The page you are reading now is about the estate-wide Garchey refuse disposal system. If you want to know about the Garchey unit in the sink of a flat, click here.
One problem the architects faced when designing the estate and getting down to the nitty-gritty was that normal refuse collection arrangements would require 100 collection points for specialised refuse collection vehicles. This assumed that we would be disposing of our waste down refuse chutes. Of course, in reality, we have defaulted to the much less modern system of someone simply collecting plastic bags from outside our flats. However, they felt they had avoided the theoretical problem of the 100 collection points by adopting the Garchey disposal system in place of refuse chutes.
It all started with a Monsieur Louis Garchey, a Frenchman, who invented the eponymous Garchey system just before the First World War.
The Garchey is the mechanism in the original kitchen sink into which you are meant to put your wet rubbish – vegetable peelings etc. – and items like cans and bottles. If you look under your sink, you’ll see this bulb-like container (if you still have your Garchey). This is where the rubbish gathers until you flush the system. Pipes run from the roof to the basement of each building throughout the estate. Each pipe has a number of Garcheys connected into it. The original manufacturer was Matthew Hall Ltd.
When the Garchey in a flat is flushed, the contents end up in one of the 150 ‘pits’ under all the buildings in the Barbican. They look a bit like traditional coal bunkers. (Just one is visible without going into an underground tunnel. It’s in the car park, level 5, below Defoe House). Apart from rubbish from residents’ Garcheys, they also receive all the rainwater from the roofs of the buildings. This saved having to install a separate rainwater system and also provided a bit of extra liquid to flush everything through. If there’s a lot of rain, the pits can flood a bit through the metal doors, which you can see in the top section of the pit. These aren’t allowed to be air and watertight or else our unfortunate neighbours in first floor flats would suffer ‘blow back’ of waste through their kitchen sinks.

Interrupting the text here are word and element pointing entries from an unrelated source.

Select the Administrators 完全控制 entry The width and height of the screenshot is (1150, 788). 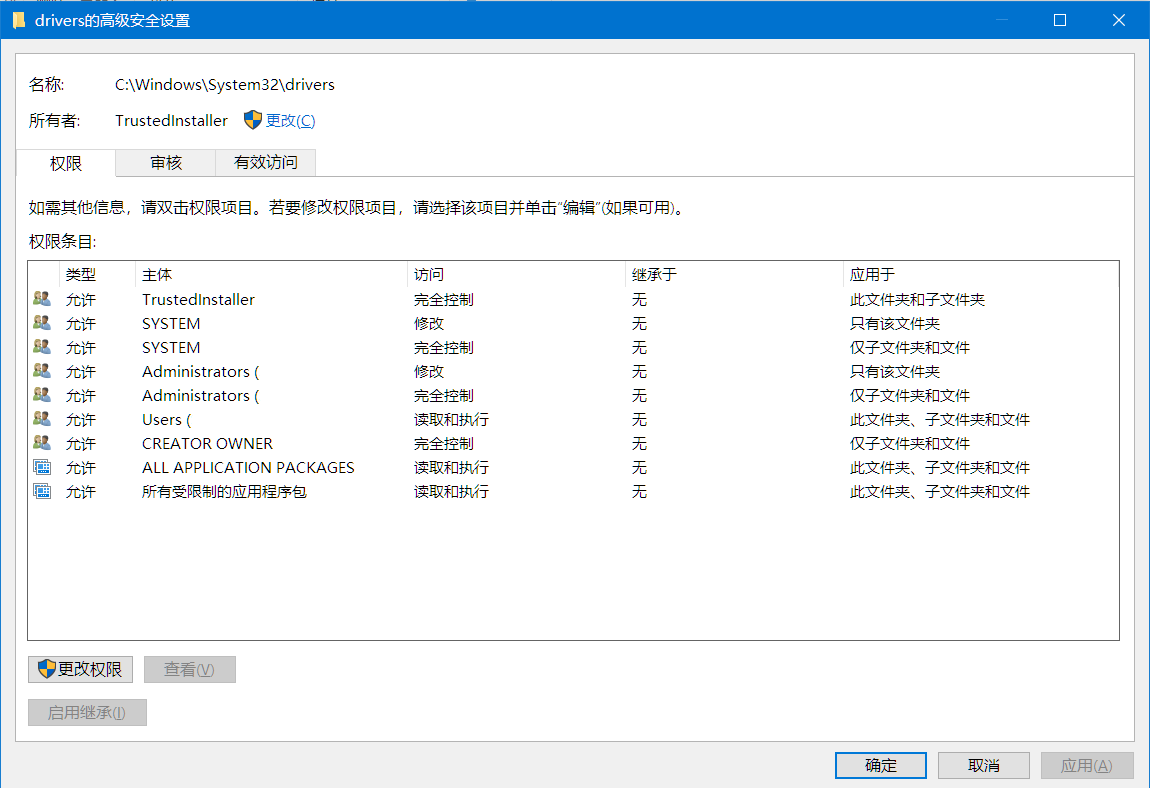click(x=300, y=395)
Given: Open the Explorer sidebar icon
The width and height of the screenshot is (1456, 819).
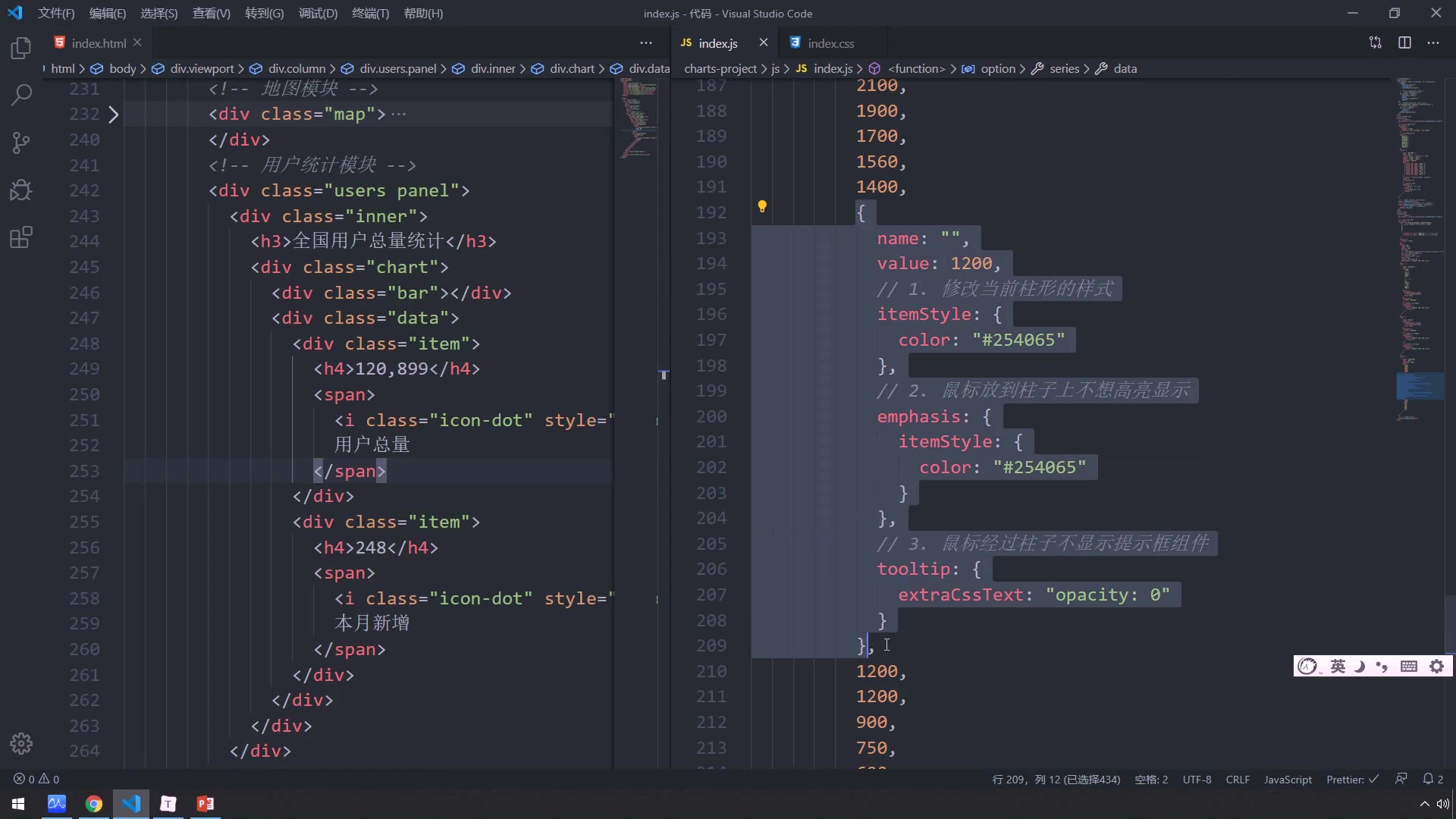Looking at the screenshot, I should (x=21, y=48).
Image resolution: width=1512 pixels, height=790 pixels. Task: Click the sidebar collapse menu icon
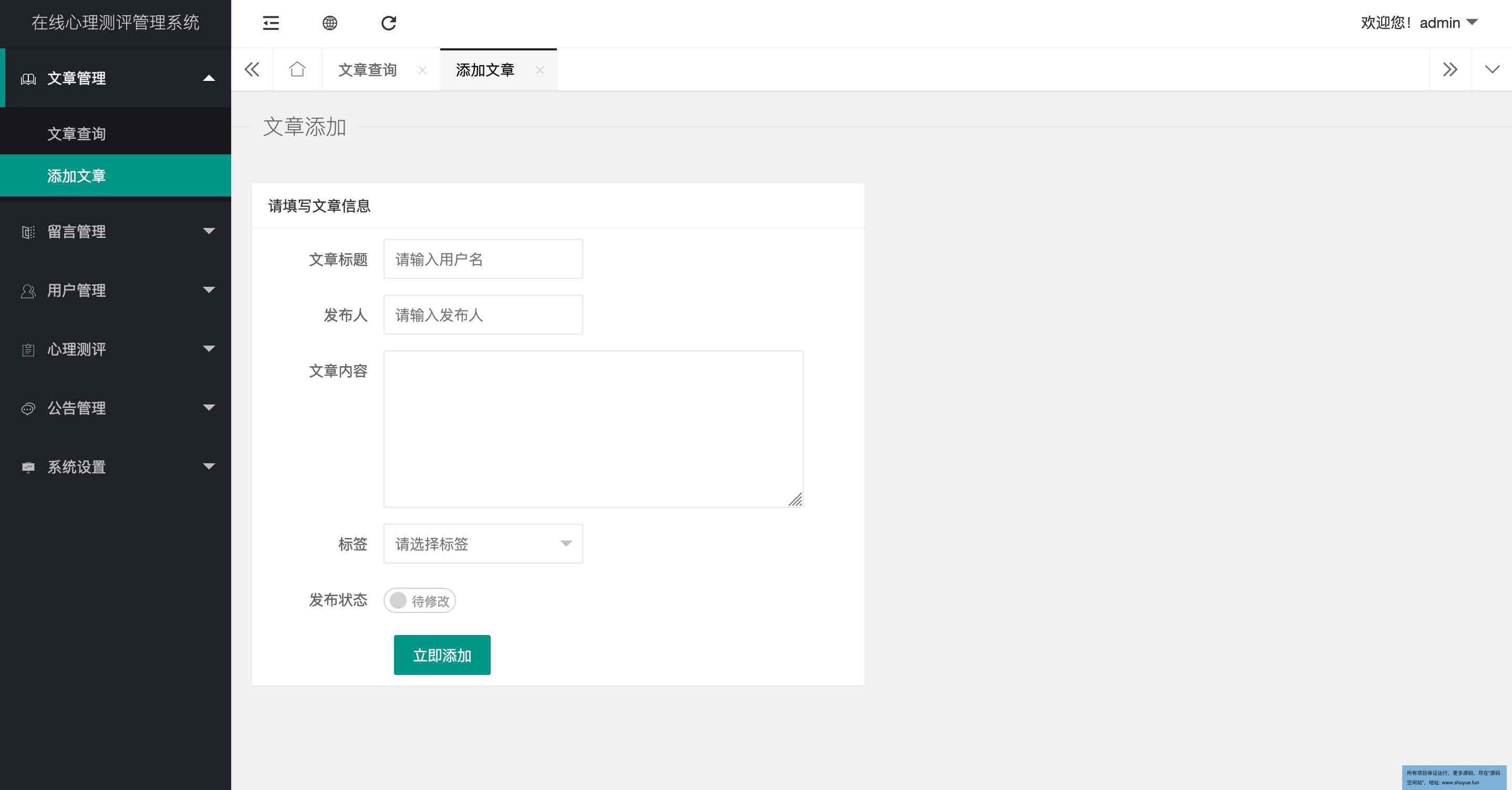pyautogui.click(x=271, y=23)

The pits are connected by two miles of tunnels running under the buildings. The main tunnel runs from the main Garchey centre under Defoe House to the smaller one under Andrewes House. Between them they handle all the estate’s waste. There are five pipelines: two to Andrewes House, and three to Defoe House. The Andrewes House garchey system handles Lauderdale Tower, Seddon, Thomas Moore Mountjoy and Andrewes Houses, Brandon and Lambert Jones Mews. The Defoe House system serves Cromwell and Shakespeare Towers, Speed Gilbert and Defoe Houses, and the North Barbican houses (John Trundle and Bryer Court, and Breton and Ben Jonson Houses.

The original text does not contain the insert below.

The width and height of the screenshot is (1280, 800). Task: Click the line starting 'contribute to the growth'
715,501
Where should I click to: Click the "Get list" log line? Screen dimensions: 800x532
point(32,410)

Every three weeks enough rubbish and water has accumulated in the pits and special lorries come to take it all away. The first step is that a vacuum is created in huge tanks in the control centres. The pressure – or lack of it – shows on a dial like this one connected to each pit. Then it is all sucked out. Lovely thought.

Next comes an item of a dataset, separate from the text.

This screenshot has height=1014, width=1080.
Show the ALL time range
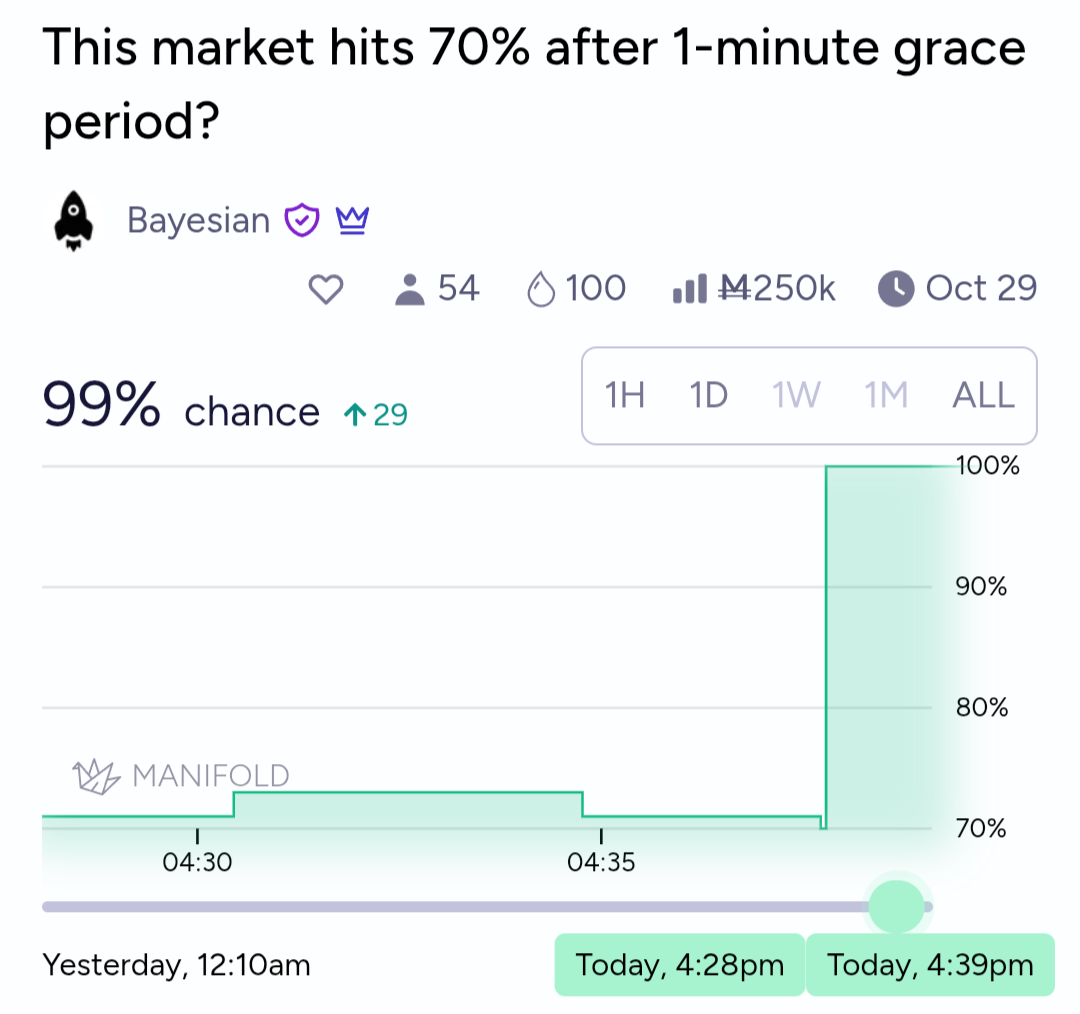click(x=984, y=396)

When the estate was constructed, they assumed most household rubbish would go down the Garchey and physical collections would be limited to one collection a week. In the early years, there was a team of 15 staff handling 24 tonnes of rubbish every week. Now it’s down to two tons every three weeks and a staff of three.
This reduction is not merely down to flat owners removing their garcheys, although that is a major contributor. (600 Garcheys had been removed in 2004, leaving over 1,400 still in operation then.) It is also down to changes in consumer packaging. The system was designed to remove tins and bottles, not plastic and polystyrene.
When the Barbican was built, there were Garchey systems in England: in estates in Newcastle, Manchester, Leeds and London. Now there are just two others in England – both in London – one in Enfield and the other at Spa Green Estate, Islington (or there were last time I checked, which was a long time ago).